Coma vs. muscle atrophy / joint stiffness?

Keeping a body part immobile for more than a few weeks seems to make it pretty useless and requires a lot of physical therapy to recover. Joints stiffen up, muscles atrophy, etc. Something as simple as a sling is bad news, and a lot of modern treatments for injuries are aimed at getting you mobile ASP.

So what about taking this to the extreme? When someone is in a coma unmoving for months or years, does the medical staff takes some kind of preventive action against this? Or are they just useless when they wae-up, which means “House” lied to me?

Not exactly my area of expertise, but at least I’ll move you to the top of the page…

People in the hospital who are unable to move themselves are turned and repositioned periodically to help prevent pressure sores, which are quite dangerous because they can become infected if severe enough.

I’m pretty sure that they also have physical therapy come in and do some basic movements (bending and stretching the patient’s arms and legs, for instance) if the patient’s condition will allow it and if they are unable to move themselves for long periods of time.
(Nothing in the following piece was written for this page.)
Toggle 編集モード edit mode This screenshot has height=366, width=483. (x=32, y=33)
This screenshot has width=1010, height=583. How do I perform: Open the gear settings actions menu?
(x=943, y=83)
The simple answer is that people usually in a coma of the length stated in your OP (longer than a few weeks) rarely, if ever, “wake up” in the usual sense of the word.

Those that do, including those in medically induced comas for mechanical ventilation, need extensive PT and OT upon waking. It often takes years. We write for PT and OT consults on nearly all of our ICU players.

Usually, for those in such a a state for more than a couple of weeks get discharged into skilled nursing facilities, nursing homes, or at least inpatient rehab facilities.

Patients who are immobilized for long periods may also need splints applied to the wrists, ankles, or other joints to minimize contractures. This is because the strength of flexor muscles and extensor muscles rarely matches perfectly, so the elbows will flex, the wrists will curl, and the feet will pulled gradually into a ‘tiptoe’ position. This assumes that the injury that the person suffered has left them with some native muscle tone, however minimal.

These sorts of contractures do not resolve if the patient wakes up - they will require exhaustive PT/OT to correct, if not surgery to release the shortened muscles/tendons.

I was in a coma for about 2 weeks 15 years ago. Let me tell you that its not AT ALL like its depicted in films and tv. After I woke up, I was in bed for about 3 weeks 24/7 until I started Occupational Therapy and Physical Therapy. It was probably 2-3 weeks before I could walk unassisted for short periods of time (say 5 minutes). About 3-4 months before I could walk for short-medium lengths of time (say 20-30 minutes without a break) about 6 months before I was ‘normal’. I was gymnast before and I was very flexible and I never got all of my flexibility back.